Reporter : Endang Jubaedi. Pemimpin Redaksi : Hairuzaman.
PANDEGLANG – CBB.COM |
Kepala Desa Batu Hideung, Kecamatan Cimanggu, Kabupaten Pandeglang, Provinsi Banten, Karsan, diminta untuk menandatangani proyek air bersih yang dikerjakan tahun 2022. Celakanya, pekerjaan itu tak sesuai dengan harapan lantaran tak bisa dimanfaatkan.
“Saya diundang untuk ke Pandeglang, ke Kantor Dinas Pekerjaan Umum (DPU). Saya sama sekali tidak menduga kalau kedatangan saya ke Kantor DPU Kabupaten Pandeglang itu untuk menandatangani surat pernyataan penerimaan hibah dari pemerintah daerah,” kata Kepala Drsa Batu Hideung. Karsan, pada Jum’at (27/10/2023)

Kepala Desa Batu Hideung tersebut sempat menolak untuk menandatangani surat penerimaan hibah dari pemerintah daerah, Pasalnya, proyek air bersih yang didanai oleh APBD sebesar Rp 437. 477.815, anggaran tahun 2022, itu merupakan proyek air bersih yang dibangun tahun lalu. Namun, kepala desa diminta untuk menerima proyek tersebut, pada Kamis 19 Oktober 2023.
“Saya merasa ragu untuk menandatangani surat pernyataan hibah yang tidak ada nomor dan tanggalnya. Sebab, pekerjaan yang dilaksanakan tahun 2022 itu hingga sekarang tidak bisa dimanfaatkan oleh masyarakat,” ujar Kades Batu Hideung.
, merupakan proyek air bersih yang dibangun tahun lalu, dan kepala desa diminta menerima proyek tersebut, Kamis 19 September 2023 kemarin.
Keraguan kepala desa menandatangani surat pernyataan hibah yang tidak ada nomor dan tanggalnya, sebab pekerjaan yang dikerjakan tahun 2022 itu hingga sekarang tidak bisa dimanfaatkan oleh masyarakat, ujar kades batu hideung.
“Pihak desa menandatangani bukan berarti menerima. Namun, melihat fakta dilapangan kami menolak. Bahkan, saat pengerjaan proyek air bersih tersebut diketahuinya dari masyarakat. Sebab, pihak pelaksana tidak ada koordinasi dan izin ke pihak desa,” kata Kades.

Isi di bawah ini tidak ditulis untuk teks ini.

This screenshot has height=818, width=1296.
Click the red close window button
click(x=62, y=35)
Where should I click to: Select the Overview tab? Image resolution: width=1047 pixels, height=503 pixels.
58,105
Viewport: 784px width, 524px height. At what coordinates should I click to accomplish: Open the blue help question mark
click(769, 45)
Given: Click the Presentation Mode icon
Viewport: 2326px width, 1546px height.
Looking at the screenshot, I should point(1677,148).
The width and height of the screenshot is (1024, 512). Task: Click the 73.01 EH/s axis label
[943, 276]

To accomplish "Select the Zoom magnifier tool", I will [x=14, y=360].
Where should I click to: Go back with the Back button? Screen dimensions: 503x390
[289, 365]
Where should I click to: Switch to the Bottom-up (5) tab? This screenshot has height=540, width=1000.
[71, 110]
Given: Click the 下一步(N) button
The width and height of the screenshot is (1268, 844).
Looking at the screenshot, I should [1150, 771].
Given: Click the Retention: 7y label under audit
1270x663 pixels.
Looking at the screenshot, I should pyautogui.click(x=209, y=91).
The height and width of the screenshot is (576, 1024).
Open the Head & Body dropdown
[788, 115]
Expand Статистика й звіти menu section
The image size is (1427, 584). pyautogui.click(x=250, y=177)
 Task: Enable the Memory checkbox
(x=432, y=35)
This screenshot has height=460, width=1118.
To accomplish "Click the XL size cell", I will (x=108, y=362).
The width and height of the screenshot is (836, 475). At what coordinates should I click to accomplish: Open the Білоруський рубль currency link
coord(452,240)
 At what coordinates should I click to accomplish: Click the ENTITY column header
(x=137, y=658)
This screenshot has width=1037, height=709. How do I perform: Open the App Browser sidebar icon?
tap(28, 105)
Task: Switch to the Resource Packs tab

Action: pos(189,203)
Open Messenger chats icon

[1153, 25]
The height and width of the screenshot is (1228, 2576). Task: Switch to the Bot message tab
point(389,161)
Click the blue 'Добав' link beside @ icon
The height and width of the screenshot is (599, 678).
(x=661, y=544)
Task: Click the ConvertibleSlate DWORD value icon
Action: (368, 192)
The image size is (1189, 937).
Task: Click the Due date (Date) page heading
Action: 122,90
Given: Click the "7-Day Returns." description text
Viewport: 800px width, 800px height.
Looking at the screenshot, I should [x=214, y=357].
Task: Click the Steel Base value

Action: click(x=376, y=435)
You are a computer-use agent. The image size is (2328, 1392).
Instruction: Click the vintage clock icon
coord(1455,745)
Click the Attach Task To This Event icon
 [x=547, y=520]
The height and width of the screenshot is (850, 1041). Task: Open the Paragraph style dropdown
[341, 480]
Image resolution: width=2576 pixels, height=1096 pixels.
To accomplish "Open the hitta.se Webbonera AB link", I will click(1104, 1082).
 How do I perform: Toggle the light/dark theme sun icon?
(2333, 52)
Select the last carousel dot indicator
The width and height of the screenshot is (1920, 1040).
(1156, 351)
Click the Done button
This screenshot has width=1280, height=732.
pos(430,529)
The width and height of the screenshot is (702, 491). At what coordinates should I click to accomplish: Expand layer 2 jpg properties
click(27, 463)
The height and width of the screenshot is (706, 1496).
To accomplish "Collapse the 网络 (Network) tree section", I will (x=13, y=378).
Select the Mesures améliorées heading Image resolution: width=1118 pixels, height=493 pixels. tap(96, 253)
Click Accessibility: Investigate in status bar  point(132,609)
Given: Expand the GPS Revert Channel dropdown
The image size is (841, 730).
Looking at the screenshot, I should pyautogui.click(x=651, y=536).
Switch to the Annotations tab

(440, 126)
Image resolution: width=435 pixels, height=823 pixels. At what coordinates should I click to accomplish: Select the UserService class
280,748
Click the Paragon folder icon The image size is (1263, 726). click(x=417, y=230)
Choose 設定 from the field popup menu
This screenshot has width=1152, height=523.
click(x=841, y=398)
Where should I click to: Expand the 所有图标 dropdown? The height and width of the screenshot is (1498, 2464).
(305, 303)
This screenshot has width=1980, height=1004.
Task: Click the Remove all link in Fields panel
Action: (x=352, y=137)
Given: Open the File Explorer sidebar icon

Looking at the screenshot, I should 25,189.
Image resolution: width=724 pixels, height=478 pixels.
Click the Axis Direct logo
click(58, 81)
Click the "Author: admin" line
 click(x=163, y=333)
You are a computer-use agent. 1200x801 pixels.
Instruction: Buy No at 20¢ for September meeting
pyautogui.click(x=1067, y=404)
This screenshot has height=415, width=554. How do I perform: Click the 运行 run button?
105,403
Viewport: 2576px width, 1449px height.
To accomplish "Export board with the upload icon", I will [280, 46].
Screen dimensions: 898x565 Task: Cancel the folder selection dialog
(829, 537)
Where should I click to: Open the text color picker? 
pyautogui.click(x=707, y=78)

“Sebelum menandatangani surat pernyataan itu saya merasa bingung. Akan tetapi sangat menghargai program pemerintah dan menghargai pihak DPU,” lanjutnya.
Kades berharap pada pihak DPU Kabupaten Pandeglang, untuk menelusuri pekerjaan pembangunan air bersih yang dinilai mangkrak.
“Saya sebelum tanda tangan penerimaan kepada pihak DPU, bukan menerima pekerjaan ini baik, tapi mohon untuk ditelusuri pekerjaan tersebut. Saya tandatangan sebagai bentuk dukungan program pemerintah,” tuturnya.
Ia berharap program air bersih yang sangat dibutuhkan oleh warga sebagai program berkesinambungan. Untuk ke depan agar lebih baik lagi dan dapat bermanfaat bagi masyarakat.
Sejumlah warga Kampung Dukuh Handap, Desa Batu Hideung mengaku tidak bermanfaat pembangunan sumur bor yang ada. Karena sudah hampir satu tahun atau setelah selesai dibangun sumur bor tersebut tidak mengeluarkan air, Begitu pula dengan mesin pompa air yang tertanam dikedalaman 20 meter.
Untuk menjaga alat tersebut sudah diamankan oleh Deden, salah seorang warga di kampung tersebut. Baik Dedi maupun Abah Husen (75), warga kampung itu yang berkumpul bersama warga lainnya, menuturkan, untuk persisnya sumur bor tidak berfungsi kurang hafal, Akan tetapi, sudah beberapa bulan, jika tidak salah pada bulan puasa tahun kemarin.
Tahun 2022 yang lalu, warga setempat tidak merasakan air bersih dari sumur bor itu, “Sumur bor yang memilik kedalaman kira-kira 20 meter itu dibangun sebelum bulan puasa tahun lalu, bertepatan dengan musim penghujan”, kata Abah Husen.